Start of Provided entries
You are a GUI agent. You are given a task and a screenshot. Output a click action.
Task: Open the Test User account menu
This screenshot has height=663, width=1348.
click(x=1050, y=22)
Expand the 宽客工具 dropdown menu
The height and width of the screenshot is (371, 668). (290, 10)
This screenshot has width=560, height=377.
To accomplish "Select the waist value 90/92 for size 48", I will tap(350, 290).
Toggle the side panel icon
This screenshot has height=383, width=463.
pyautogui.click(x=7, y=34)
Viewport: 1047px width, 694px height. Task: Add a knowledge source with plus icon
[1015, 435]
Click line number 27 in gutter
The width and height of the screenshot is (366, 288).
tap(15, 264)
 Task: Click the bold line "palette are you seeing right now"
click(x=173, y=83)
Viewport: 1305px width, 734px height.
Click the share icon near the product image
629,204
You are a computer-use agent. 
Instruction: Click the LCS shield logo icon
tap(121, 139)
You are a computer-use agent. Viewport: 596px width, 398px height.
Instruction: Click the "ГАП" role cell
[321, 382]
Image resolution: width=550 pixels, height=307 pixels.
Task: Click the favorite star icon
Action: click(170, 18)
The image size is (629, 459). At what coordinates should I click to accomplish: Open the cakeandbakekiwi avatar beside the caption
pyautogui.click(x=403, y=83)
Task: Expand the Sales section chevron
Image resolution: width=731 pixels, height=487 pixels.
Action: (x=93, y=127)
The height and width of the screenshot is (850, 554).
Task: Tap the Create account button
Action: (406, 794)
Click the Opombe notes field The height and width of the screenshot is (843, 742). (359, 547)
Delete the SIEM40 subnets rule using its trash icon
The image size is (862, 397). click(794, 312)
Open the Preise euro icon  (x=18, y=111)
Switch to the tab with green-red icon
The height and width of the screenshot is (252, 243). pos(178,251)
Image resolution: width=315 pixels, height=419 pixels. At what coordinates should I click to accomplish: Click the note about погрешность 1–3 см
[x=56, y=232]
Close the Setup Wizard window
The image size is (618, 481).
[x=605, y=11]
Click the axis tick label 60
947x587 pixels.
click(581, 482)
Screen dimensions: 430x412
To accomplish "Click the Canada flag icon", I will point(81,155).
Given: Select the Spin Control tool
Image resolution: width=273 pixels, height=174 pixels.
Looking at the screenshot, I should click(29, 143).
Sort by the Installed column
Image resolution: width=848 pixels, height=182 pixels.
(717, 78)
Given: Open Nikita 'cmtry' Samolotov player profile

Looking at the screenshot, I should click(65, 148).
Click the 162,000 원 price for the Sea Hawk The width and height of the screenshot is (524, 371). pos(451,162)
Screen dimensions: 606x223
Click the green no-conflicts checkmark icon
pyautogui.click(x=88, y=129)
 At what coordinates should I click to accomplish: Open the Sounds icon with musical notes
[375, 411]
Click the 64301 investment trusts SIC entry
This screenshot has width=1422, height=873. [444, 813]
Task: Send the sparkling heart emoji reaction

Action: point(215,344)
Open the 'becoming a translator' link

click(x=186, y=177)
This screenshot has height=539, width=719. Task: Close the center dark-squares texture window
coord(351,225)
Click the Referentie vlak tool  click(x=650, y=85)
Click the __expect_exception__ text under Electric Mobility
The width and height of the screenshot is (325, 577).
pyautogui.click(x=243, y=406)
End of Provided entries
What to do
Restate each record above exactly, leaving nothing out.

Reply to the task
You are a GUI agent. You are given a task and a screenshot. Output a click action.
Task: Open the Test User account menu
This screenshot has height=663, width=1348.
click(x=1050, y=22)
Expand the 宽客工具 dropdown menu
The height and width of the screenshot is (371, 668). (290, 10)
This screenshot has width=560, height=377.
To accomplish "Select the waist value 90/92 for size 48", I will tap(350, 290).
Toggle the side panel icon
This screenshot has height=383, width=463.
pyautogui.click(x=7, y=34)
Viewport: 1047px width, 694px height. Task: Add a knowledge source with plus icon
[1015, 435]
Click line number 27 in gutter
The width and height of the screenshot is (366, 288).
tap(15, 264)
 Task: Click the bold line "palette are you seeing right now"
click(x=173, y=83)
Viewport: 1305px width, 734px height.
Click the share icon near the product image
629,204
You are a computer-use agent. 
Instruction: Click the LCS shield logo icon
tap(121, 139)
You are a computer-use agent. Viewport: 596px width, 398px height.
Instruction: Click the "ГАП" role cell
[321, 382]
Image resolution: width=550 pixels, height=307 pixels.
Task: Click the favorite star icon
Action: click(170, 18)
The image size is (629, 459). At what coordinates should I click to accomplish: Open the cakeandbakekiwi avatar beside the caption
pyautogui.click(x=403, y=83)
Task: Expand the Sales section chevron
Image resolution: width=731 pixels, height=487 pixels.
Action: (x=93, y=127)
The height and width of the screenshot is (850, 554).
Task: Tap the Create account button
Action: (406, 794)
Click the Opombe notes field The height and width of the screenshot is (843, 742). (359, 547)
Delete the SIEM40 subnets rule using its trash icon
The image size is (862, 397). click(794, 312)
Open the Preise euro icon  (x=18, y=111)
Switch to the tab with green-red icon
The height and width of the screenshot is (252, 243). pos(178,251)
Image resolution: width=315 pixels, height=419 pixels. At what coordinates should I click to accomplish: Click the note about погрешность 1–3 см
[x=56, y=232]
Close the Setup Wizard window
The image size is (618, 481).
[x=605, y=11]
Click the axis tick label 60
947x587 pixels.
click(581, 482)
Screen dimensions: 430x412
To accomplish "Click the Canada flag icon", I will point(81,155).
Given: Select the Spin Control tool
Image resolution: width=273 pixels, height=174 pixels.
Looking at the screenshot, I should click(29, 143).
Sort by the Installed column
Image resolution: width=848 pixels, height=182 pixels.
(717, 78)
Given: Open Nikita 'cmtry' Samolotov player profile

Looking at the screenshot, I should click(65, 148).
Click the 162,000 원 price for the Sea Hawk The width and height of the screenshot is (524, 371). pos(451,162)
Screen dimensions: 606x223
Click the green no-conflicts checkmark icon
pyautogui.click(x=88, y=129)
 At what coordinates should I click to accomplish: Open the Sounds icon with musical notes
[375, 411]
Click the 64301 investment trusts SIC entry
This screenshot has width=1422, height=873. [444, 813]
Task: Send the sparkling heart emoji reaction

Action: point(215,344)
Open the 'becoming a translator' link

click(x=186, y=177)
This screenshot has height=539, width=719. Task: Close the center dark-squares texture window
coord(351,225)
Click the Referentie vlak tool  click(x=650, y=85)
Click the __expect_exception__ text under Electric Mobility
The width and height of the screenshot is (325, 577).
pyautogui.click(x=243, y=406)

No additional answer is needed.